任务目标 = 请把下面所有记录中的“Identify the location of”改成“Locate”，其余部分一律照旧，再完整写出这些记录。

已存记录
────────────────────

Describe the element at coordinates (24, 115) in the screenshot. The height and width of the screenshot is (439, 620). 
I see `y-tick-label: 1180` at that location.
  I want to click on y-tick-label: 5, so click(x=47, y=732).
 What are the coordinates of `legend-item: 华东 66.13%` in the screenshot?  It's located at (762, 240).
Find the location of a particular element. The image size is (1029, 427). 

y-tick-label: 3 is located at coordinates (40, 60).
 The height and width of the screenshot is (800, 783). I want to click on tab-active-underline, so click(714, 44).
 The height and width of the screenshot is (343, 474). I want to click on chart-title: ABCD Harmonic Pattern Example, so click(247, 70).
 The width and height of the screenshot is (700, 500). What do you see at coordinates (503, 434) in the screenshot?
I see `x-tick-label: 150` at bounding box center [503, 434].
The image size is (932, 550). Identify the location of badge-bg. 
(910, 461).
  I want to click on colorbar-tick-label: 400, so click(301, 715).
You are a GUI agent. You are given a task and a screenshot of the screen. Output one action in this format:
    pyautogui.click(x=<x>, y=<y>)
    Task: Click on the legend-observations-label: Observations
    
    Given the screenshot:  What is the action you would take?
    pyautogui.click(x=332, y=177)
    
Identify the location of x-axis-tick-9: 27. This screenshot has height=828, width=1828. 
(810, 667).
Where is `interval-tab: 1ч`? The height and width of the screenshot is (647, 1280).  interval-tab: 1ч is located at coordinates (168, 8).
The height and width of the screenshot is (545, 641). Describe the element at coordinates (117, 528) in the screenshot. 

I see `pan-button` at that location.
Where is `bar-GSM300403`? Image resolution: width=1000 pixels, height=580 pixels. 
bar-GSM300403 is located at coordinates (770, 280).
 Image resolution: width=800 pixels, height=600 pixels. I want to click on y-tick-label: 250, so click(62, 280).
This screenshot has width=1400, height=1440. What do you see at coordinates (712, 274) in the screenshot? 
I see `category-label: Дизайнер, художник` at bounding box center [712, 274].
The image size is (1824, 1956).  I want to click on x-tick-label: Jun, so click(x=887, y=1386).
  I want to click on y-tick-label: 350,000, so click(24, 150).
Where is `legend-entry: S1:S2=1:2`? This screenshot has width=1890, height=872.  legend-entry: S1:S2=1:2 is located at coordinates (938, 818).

────────────────────

参考答案 =
Describe the element at coordinates (24, 115) in the screenshot. The height and width of the screenshot is (439, 620). 
I see `y-tick-label: 1180` at that location.
  I want to click on y-tick-label: 5, so click(x=47, y=732).
 What are the coordinates of `legend-item: 华东 66.13%` in the screenshot?  It's located at (762, 240).
Find the location of a particular element. The image size is (1029, 427). 

y-tick-label: 3 is located at coordinates (40, 60).
 The height and width of the screenshot is (800, 783). I want to click on tab-active-underline, so click(714, 44).
 The height and width of the screenshot is (343, 474). I want to click on chart-title: ABCD Harmonic Pattern Example, so click(247, 70).
 The width and height of the screenshot is (700, 500). What do you see at coordinates (503, 434) in the screenshot?
I see `x-tick-label: 150` at bounding box center [503, 434].
The image size is (932, 550). Locate badge-bg. 
(910, 461).
  I want to click on colorbar-tick-label: 400, so click(301, 715).
You are a GUI agent. You are given a task and a screenshot of the screen. Output one action in this format:
    pyautogui.click(x=<x>, y=<y>)
    Task: Click on the legend-observations-label: Observations
    
    Given the screenshot:  What is the action you would take?
    pyautogui.click(x=332, y=177)
    
Locate x-axis-tick-9: 27. This screenshot has height=828, width=1828. 
(810, 667).
Where is `interval-tab: 1ч`? The height and width of the screenshot is (647, 1280).  interval-tab: 1ч is located at coordinates (168, 8).
The height and width of the screenshot is (545, 641). Describe the element at coordinates (117, 528) in the screenshot. 

I see `pan-button` at that location.
Where is `bar-GSM300403`? Image resolution: width=1000 pixels, height=580 pixels. 
bar-GSM300403 is located at coordinates (770, 280).
 Image resolution: width=800 pixels, height=600 pixels. I want to click on y-tick-label: 250, so click(62, 280).
This screenshot has width=1400, height=1440. What do you see at coordinates (712, 274) in the screenshot? 
I see `category-label: Дизайнер, художник` at bounding box center [712, 274].
The image size is (1824, 1956).  I want to click on x-tick-label: Jun, so click(x=887, y=1386).
  I want to click on y-tick-label: 350,000, so click(24, 150).
Where is `legend-entry: S1:S2=1:2`? This screenshot has width=1890, height=872.  legend-entry: S1:S2=1:2 is located at coordinates (938, 818).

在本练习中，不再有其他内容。